§ Text section
Australia is the only country in the world who recognises it’s national day on the day that it was invaded.
January 26 marks the day that the British flag was raised in Sydney Cove and the beginning of more than two centuries of abuse of the county’s first peoples.
“Every time we are lured into the light, we are mugged by the darkness of this country’s history,” says Grant who goes on to cite the shorter life expectancies and higher incarceration rates still experienced by Indigenous Australians.
“My people die young in this country,” he says.
“We die 10 years younger than the average Australian, and we are far from free. We are fewer than 3% of the Australian population and yet we are 25% — a quarter of those Australians locked up in our prisons.
“And if you’re a juvenile it is worse, it is 50%. An Indigenous child is more likely to be locked up in prison than they are to finish high school.”
Grant began the address by pointing to the now infamous booing of Adam Goodes and asking: “What sort of country do we want to be?”
He described as self-evident his assertion that “racism is killing the Australian dream,” adding that “we are better than that”.
“The people who stood up and supported Adam Goodes and said ‘no more’, they are better than that.
“The people who marched across the bridge for reconciliation, they are better than that.
“The people who supported Kevin Rudd when he said ‘sorry’ to the stolen generation, they are better than that.
“My children and their non-Indigenous friends are better than that.
“My wife, who is non-Indigenous wife, is better than that.
“And one day I want to stand here and be able to say as proudly and sing as loudly as anyone in this room ‘Australians all let us rejoice’.”

§ Information provided
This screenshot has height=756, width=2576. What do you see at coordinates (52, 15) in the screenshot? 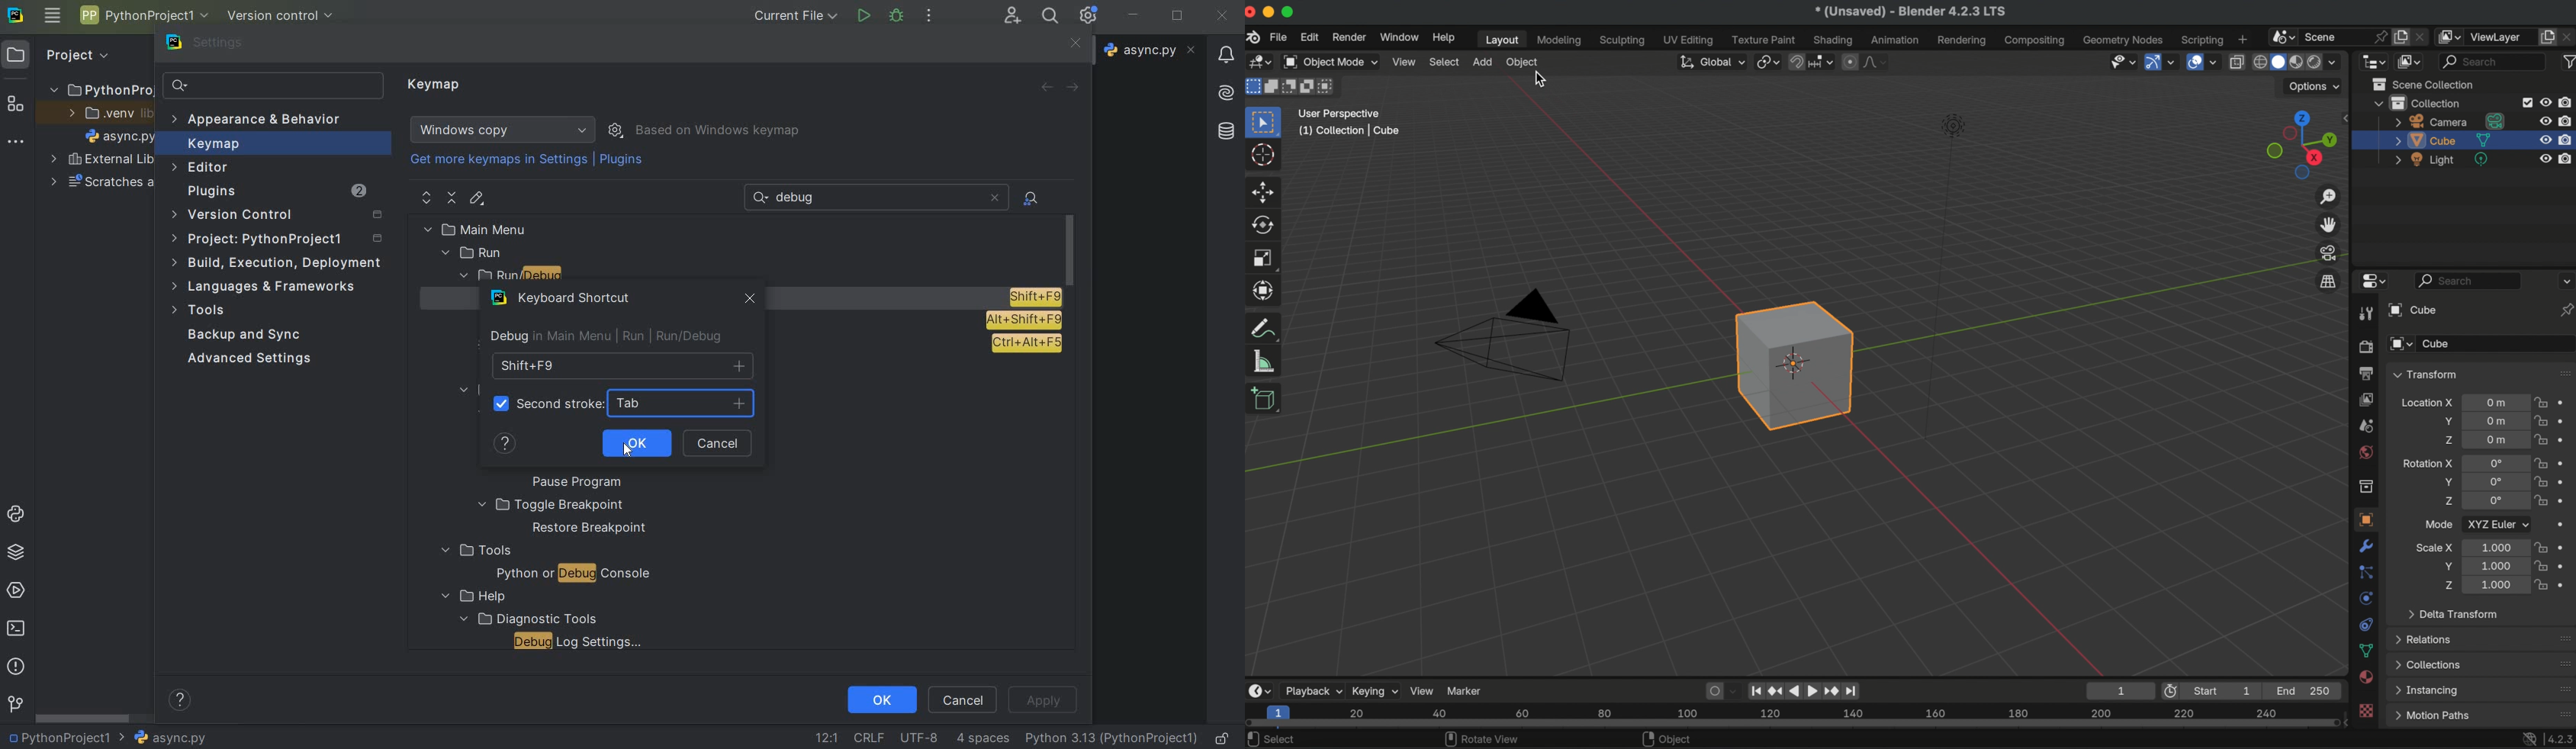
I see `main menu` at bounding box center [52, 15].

§ Work required
In the passage on racism in Australia, rewrite the part that opens with the words containing "He described as" and closes with "friends are better than that.", using "unity" in place of "reconciliation".

§ Solution to this exercise
He described as self-evident his assertion that “racism is killing the Australian dream,” adding that “we are better than that”.
“The people who stood up and supported Adam Goodes and said ‘no more’, they are better than that.
“The people who marched across the bridge for unity, they are better than that.
“The people who supported Kevin Rudd when he said ‘sorry’ to the stolen generation, they are better than that.
“My children and their non-Indigenous friends are better than that.